I believe K2 was the tallest mountain for a short time as little as 10 years ago. (due to human measurements).

Defining the “tallest mountain” is itself problematic, as at least four realistic definitions could be employed, with different results.

  1. The point on the surface furthest from the center of the earth. Because the earth is ellipsoid, a mountain 20 miles high in central Antarctica would be closer to the center of the earth than a beach in Singapore, on the equator. Sitting here on the Texas gulf coast, I am further from the center of the earth than the highest Antarctic mountain peak.

  2. The highest point above sea level. But because Mount Everest is not visible from the sea, that has no relevance. It’s like saying the tallest basketball player plays for the Denver Nuggets, where he is the highest above sea level.

  3. The point highest above surrounding terrain (the basketball court above), where the peak is the furthest above any relevant observers interested in how high it is.

  4. As in 3, but the case of a mountain on an island could be argued to have a given height above the floor of the ocean, irrespective of the historically variable level of the water that covers the lower parts of the mountain. It’s all still mountain, all the way down past the beach.

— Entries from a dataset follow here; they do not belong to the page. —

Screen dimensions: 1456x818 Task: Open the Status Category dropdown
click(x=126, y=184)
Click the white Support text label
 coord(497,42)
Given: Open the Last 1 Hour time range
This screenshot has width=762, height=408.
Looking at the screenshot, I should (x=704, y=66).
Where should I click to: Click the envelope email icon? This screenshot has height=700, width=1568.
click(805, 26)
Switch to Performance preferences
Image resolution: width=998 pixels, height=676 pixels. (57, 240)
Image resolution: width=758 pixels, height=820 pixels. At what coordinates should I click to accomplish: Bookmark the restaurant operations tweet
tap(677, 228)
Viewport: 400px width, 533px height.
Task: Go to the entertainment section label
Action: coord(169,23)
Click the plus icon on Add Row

Which of the above do you wish to use as a definition of “tallest mountain”?

Another thing is that when one sees Everest in person, it doesn’t really look that tall because there are several mountains in the immediate area that are almost as tall. It definitely has to be pointed out to you. Also one of the best viewing places is a “hill” named Kala Pattar. Its height is about 18,000 feet so Everest is “only” 11,000 feet taller.

The Urals are another mountain range that were among the tallest in the world when they were young. And like other such ranges, they formed from a tectonic collision.

One of the problems with talking about old mountain ranges is that even though it’s fairly straightforward for structural geologists to determine roughly how much crustal thickening occurred, it’s much harder to determine how directly that would have been reflected in elevation. For example, the Rockies were thought to be a not-especially-tall broad highland during the subduction event that formed them, but the high topography today owes its existence to the interaction between the earlier thickened crust and more recent extension and uplift in western North America. If geologists were looking at the Rockies a billion years from now, the crustal thickening when they were formed would be obvious, but there might not be a lot of evidence to suggest what the current mountain range was like.

What further complicates things is that the mechanisms for continental-continental plate collisions aren’t particularly well understood. During the early days of plate tectonic theory, the Himalayas were a little baffling. The main driver of plate movement is the force of subducting plates “sinking” in the mantle (slab pull) but continental crust doesn’t subduct. That makes a plate boundary like the Himalayas, where you’ve got two relatively large pieces of continental crust that appear to have been pushing together for a very long time, very hard to explain. It seems that the Indian Plate must still be attached to the sinking ancient oceanic crust, but the exact mechanism for that, and what happened to a large portion of “missing” continental crust on the Indian Plate, is still not fully understood.

So, with that in mind, it’s not entirely clear how common Himalayan-style plate collisions have been throughout Earth history or if them being manifested by extremely tall mountain ranges is the usual situation. It could be that the situation in the Himalayas today is rare and that Mt. Everest really is one of the tallest mountains ever.